Hum. Question délicate. Je ne suis pas musicologue mais j’ai bien quelques idées. Replongez dans votre enfance. Combien de fois avez-vous réclamé la même histoire avant de dormir ? Combien de fois aujourd’hui un parent doit subir la rediffusion d’un dessin animé ? A titre personnel, j’ai vu 1454 fois Le monde de Nemo. Alors que je n’ai malheureusement vu qu’une seule fois Citizen Kane. Quoi qu’il en pense, l’être humain est structuré par la rassurante répétition. Une fois adulte, il aime regarder une énième rediffusion de La grande vadrouille. Comme le public des tragédies antiques : on connaît déjà le début, le milieu et la fin et justement, c’est savoureux.

En musique, on parle de réécoute. Impossible sans ça de s’approprier une chanson ou un album. Dans les années 80, MTV l’avait bien compris en imposant le principe de rotation : titre martelé toutes les heures jusqu’à ce qu’il finisse par vous rentrer de gré ou de force dans la tronche. Alors, on appelle ça un tube. Ce que j’évoque moi, c’est à échelle d’une chanson, d’un morceau. Un artiste audacieux est celui qui comprend l’enjeu crucial du retour. Selon le genre musical, l’ambition de l’œuvre. Celui qui va jouer avec vos nerfs en retardant à certains moments la réapparition du même. Là c’est le refrain ? Et ben non. Pont, variation, inertie. Les meilleurs sont parfois ceux qui créent très vite un horizon d’attente, un jeu sadique avec l’auditeur. Toute la logique du strip-tease : si je mets trop vite à poil mon refrain, ce que j’ai à offrir, le désir tombe à plat. Il faut donc négocier tout le long, souffler le chaud et le froid. Pour mieux atteindre ce climax jubilatoire où au bout d’une attente suffisante, la récompense arrive enfin. Je pense ici à Hotel California, Stairway to heaven, Le convoi, The Koln concert.

Cette ambition peut prendre du temps. Les derniers morceaux cités dépassent largement les six minutes.

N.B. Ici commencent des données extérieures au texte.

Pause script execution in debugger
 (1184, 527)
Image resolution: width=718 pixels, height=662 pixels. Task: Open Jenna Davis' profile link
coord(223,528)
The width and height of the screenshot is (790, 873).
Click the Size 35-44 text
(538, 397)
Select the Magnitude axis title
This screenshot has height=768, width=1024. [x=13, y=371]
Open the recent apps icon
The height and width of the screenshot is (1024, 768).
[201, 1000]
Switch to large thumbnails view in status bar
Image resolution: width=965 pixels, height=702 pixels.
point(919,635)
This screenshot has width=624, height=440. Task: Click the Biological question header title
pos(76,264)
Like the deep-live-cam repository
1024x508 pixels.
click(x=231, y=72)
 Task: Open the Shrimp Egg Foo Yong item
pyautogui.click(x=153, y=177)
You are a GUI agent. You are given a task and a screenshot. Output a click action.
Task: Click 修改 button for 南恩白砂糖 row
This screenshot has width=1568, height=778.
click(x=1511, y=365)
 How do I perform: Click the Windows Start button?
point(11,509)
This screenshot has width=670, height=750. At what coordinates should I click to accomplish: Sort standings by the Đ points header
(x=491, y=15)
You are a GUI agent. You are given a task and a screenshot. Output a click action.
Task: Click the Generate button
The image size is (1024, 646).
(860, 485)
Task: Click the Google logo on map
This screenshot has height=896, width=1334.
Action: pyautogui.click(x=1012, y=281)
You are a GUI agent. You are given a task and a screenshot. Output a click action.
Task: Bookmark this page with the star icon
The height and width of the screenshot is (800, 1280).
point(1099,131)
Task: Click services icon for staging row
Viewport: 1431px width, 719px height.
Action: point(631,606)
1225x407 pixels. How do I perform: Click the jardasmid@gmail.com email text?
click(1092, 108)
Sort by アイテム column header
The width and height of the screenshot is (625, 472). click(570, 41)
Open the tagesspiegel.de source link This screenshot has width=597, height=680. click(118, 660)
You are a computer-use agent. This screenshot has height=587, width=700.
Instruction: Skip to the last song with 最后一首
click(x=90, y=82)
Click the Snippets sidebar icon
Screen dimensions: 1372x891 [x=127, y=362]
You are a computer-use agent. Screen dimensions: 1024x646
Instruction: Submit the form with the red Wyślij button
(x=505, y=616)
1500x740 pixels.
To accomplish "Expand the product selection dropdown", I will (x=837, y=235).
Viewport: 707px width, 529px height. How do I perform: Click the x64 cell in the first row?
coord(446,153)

 « J'ai toujours aimé les longues chansons. Parce que leur équilibre est instable. Parce qu'arriver à tenir l'auditeur pendant 8, 10, 15, 20 mns (voire plus), le tout sur un fil, relève souvent du génie. Et parce qu'une telle chanson a le temps d'avoir une vie propre et de raconter une histoire. » C’est ce que dit Twist pour le blog I Left Without my hat  en parlant du dernier morceau de bravoure de King Creosote, qui avait déjà fait forte impression sur ce blog. Et comme souvent, je suis bien d’accord avec lui. Ankle Shackles est un morceau magistral, parfaite illustration d’une diplomate frustration entretenue pendant onze minutes sur le retour du même. Décidément, septembre nous gâte.